UNION, NJ – After vetting four candidates for a vacant seat, Union Board of Education members have chosen Jeffrey Monge to serve for the remainder of the year. Monge replaces Richard Galante, who abruptly resigned in June.
Monge will only serve until a new member is chosen by the voters in November who will then be sworn in shortly after Jan. 1, 2016. However, Monge is also one of 11 candidates running for one of three seats in the upcoming November election. There were also two candidates running for a fourth seat, that of the unexpired term of Galante, but multiple sources have reported that Giuliano Farina has dropped out, leaving Steven Le unopposed for the remainder of the unexpired term.
Monge was appointed to the position at a board of education meeting last week, but the appointment did not come without a small hiccup.
“It didn’t come without drama, of course,” Monge said while laughing slightly. “I walked into a kind of surprise.”
The surprise for Monge came when Board Member Thomas Layden, chairperson of the ad hoc committee formed to interview the candidates for the open seat, asked to speak, at which point he reportedly read a somewhat lengthy prepared statement hoping to table the appointment until a future date. The motion was seconded, discussed briefly, and then voted down by a 5-2 vote with one abstention.
According to council president David Arminio, who was also surprised by the attempt to table the issue, the reasoning behind the move was apparently out of concern on the part of Layden that it would create an unfair advantage for the person they appointed to also be running for a board seat in a few months.
“It would be political for a person who is filling an unexpired term to run for a three-year seat,” Arminio said when asked to sum up what Layden had said. “That this would give him undue exposure and be political in nature.”
Arminio went on to say that he found it interesting that Monge was chosen unanimously by the ad hoc committee, and then this measure was proposed at the final hour.
“I assumed as a group they would bring that forward to the board,” he said. “Everything seemed fine.”
Once the tabling of the matter was voted down, Arminio asked Layden, as the head of the ad hoc committee, to make his recommendation.
“Then I asked Mr.

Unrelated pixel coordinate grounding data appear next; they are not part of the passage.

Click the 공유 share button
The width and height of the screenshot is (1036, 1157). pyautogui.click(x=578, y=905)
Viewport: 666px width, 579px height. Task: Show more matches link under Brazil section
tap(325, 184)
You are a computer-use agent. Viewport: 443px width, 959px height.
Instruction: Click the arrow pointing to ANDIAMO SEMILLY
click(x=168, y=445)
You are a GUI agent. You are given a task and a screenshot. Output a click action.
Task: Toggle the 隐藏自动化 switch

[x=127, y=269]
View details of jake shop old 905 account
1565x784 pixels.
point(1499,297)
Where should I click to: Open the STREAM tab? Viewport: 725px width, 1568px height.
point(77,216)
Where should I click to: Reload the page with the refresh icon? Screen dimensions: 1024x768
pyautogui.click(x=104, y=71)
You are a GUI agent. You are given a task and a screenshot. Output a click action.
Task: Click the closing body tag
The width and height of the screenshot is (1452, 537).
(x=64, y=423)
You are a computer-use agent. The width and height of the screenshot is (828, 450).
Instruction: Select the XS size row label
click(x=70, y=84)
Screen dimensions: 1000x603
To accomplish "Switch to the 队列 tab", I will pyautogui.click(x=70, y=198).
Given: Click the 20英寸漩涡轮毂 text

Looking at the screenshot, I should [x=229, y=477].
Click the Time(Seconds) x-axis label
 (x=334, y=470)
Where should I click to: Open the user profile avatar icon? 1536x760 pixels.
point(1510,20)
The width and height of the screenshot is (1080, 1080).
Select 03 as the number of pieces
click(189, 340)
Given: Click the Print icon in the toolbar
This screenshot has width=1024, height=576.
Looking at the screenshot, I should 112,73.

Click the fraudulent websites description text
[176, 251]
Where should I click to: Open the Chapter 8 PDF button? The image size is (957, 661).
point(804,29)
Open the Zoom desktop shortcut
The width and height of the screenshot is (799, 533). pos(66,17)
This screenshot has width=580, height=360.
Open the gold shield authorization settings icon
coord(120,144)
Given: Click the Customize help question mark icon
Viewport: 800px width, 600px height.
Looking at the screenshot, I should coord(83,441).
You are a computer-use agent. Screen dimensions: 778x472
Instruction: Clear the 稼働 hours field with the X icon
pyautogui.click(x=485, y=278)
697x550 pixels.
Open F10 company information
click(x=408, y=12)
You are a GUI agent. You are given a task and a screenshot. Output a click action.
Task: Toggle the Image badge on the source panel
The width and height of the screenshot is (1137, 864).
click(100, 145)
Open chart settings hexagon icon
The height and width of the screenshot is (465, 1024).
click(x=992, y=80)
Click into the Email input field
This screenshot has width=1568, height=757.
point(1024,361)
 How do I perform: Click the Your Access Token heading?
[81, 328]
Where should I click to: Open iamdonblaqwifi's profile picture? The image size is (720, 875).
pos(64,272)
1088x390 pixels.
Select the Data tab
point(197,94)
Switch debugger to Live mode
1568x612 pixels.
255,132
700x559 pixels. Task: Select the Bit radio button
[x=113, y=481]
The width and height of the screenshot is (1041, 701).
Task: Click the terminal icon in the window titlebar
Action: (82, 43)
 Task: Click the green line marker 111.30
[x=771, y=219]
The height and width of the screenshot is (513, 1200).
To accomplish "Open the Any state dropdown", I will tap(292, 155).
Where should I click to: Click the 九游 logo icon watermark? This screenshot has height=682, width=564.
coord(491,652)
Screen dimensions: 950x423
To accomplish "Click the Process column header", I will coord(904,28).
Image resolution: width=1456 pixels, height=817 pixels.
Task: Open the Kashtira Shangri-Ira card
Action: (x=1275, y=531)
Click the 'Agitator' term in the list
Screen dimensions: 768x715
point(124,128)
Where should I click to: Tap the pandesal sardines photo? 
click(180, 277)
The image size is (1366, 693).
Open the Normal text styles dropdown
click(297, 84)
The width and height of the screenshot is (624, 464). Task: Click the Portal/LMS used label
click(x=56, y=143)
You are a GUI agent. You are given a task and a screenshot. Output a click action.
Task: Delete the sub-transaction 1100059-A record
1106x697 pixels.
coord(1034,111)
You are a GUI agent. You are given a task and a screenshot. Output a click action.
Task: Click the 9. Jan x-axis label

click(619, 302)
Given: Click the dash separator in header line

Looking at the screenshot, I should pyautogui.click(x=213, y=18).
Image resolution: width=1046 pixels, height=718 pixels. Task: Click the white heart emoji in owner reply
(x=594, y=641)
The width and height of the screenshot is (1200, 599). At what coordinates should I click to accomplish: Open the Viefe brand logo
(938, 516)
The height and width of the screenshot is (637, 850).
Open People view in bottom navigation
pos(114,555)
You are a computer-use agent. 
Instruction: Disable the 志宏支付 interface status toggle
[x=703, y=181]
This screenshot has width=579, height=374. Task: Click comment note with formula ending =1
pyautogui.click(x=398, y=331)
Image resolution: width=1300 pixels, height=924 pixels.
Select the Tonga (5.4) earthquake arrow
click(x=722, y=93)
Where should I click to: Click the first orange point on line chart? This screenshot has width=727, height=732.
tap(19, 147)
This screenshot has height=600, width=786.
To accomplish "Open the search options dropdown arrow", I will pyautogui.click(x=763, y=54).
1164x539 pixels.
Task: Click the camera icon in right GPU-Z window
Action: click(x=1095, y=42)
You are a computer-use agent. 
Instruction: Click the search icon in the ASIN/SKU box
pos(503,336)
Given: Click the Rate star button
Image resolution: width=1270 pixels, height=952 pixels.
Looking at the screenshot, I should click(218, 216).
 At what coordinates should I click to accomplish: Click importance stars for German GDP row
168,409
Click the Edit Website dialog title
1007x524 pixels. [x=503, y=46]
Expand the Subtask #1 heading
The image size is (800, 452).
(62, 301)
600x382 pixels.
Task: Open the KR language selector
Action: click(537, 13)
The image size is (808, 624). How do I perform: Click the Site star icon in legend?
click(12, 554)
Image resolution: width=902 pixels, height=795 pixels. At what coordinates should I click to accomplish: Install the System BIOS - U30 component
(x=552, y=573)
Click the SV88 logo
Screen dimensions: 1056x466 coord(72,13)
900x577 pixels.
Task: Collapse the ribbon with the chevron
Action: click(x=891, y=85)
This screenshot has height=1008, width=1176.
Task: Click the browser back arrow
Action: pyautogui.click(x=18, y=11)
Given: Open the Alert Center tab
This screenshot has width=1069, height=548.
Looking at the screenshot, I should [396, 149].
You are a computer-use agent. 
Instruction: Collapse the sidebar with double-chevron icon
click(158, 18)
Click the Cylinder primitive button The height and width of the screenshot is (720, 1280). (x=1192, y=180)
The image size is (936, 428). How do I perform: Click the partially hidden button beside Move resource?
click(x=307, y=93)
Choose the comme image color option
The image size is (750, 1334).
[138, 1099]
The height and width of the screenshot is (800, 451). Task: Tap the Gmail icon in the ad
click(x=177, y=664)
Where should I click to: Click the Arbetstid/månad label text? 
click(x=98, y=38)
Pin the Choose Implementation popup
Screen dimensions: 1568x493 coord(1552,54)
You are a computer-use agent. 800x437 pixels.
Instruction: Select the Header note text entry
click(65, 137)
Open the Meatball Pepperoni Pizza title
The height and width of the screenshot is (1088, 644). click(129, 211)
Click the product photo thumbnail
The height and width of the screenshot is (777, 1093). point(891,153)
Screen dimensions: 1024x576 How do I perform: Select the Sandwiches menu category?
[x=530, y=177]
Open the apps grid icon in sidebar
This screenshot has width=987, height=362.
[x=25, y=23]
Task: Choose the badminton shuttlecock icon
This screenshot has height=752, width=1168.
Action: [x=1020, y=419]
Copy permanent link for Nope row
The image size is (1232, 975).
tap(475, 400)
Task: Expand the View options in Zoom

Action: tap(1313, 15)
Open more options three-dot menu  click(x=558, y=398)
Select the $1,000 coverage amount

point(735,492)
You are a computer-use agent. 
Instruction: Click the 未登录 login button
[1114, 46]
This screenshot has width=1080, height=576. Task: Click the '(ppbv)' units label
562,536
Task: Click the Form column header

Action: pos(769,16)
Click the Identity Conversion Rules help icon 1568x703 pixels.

Layden, as the chairperson if the committee, to recommend Monge to be sworn in, and he did so. It was seconded and voted on and Jeff was approved by the board in a vote of 5-0 with 3 abstentions,” said Arminio.
Immediately after, Monge took the oath of office from the board secretary.
The search for the replacement took a somewhat bizarre turn last month when after some public pressure Arminio decided to hold the interviews in public, with the candidates being asked a set of questions in front on a public audience. Some residents raised concerns with the process, but ultimately it was touted as the most transparent means possible.
Three of the four candidates had been running for election to the board in November, including Monge, Le and Farina. Dagmara Maslanka, the fourth person interviewed for the position, is not running in November, and Farina has since dropped out of the race.
Layten, the chairperson of the committee who attempted to table the vote, is also up for reelection, as is Arminio. The rest of the candidates include current board member Guy Frances, Samuel Wright Jr., Sharnette Clarke, James Louis, Carl Cole Sr., Maria Sanagustin, Nancy Minneci and Mary Lynn Williams.
In an interview earlier this week with Monge about his appointment, he said he would like to be an advocate for students with special needs, and he would like to make sure the school is not wasting time and energy on the controversial PARCC testing, and he has been a very involved member of the community for many years.
Arminio actually mentioned seeing Monge at meetings very frequently.
“I am very happy with the selection,” Arminio said. “I’ve known Jeff for years only because he would come to board meetings as a citizen and he would speak against some of the resolutions that we passed. He was very critical. He is an independent thinker, and I’m in favor of that. I think he will be in favor of what is best for the kids and the entire district.”
Arminio also mentioned he was glad to have the full board back in action.
“I’m glad that it’s over and we can go forward with board business,” he said. “We will go forward with everything that needs to be done to make our district better.”
“I am going to try my hardest. I’ve been very active in the community as a parent advocate,” Monge said. “A lot of this stuff starts with what happens with my kids and it blossoms from there. I’m not a politician. I have a pretty successful business.
I’m doing this for my kids, other people’s kids, and for the town of Union. I don’t have political backers. I’m independent. The Board of Education has become very political in nature, and with a little nudge from my wife, I decided to put my hat in the ring and do it from the inside, not the outside.”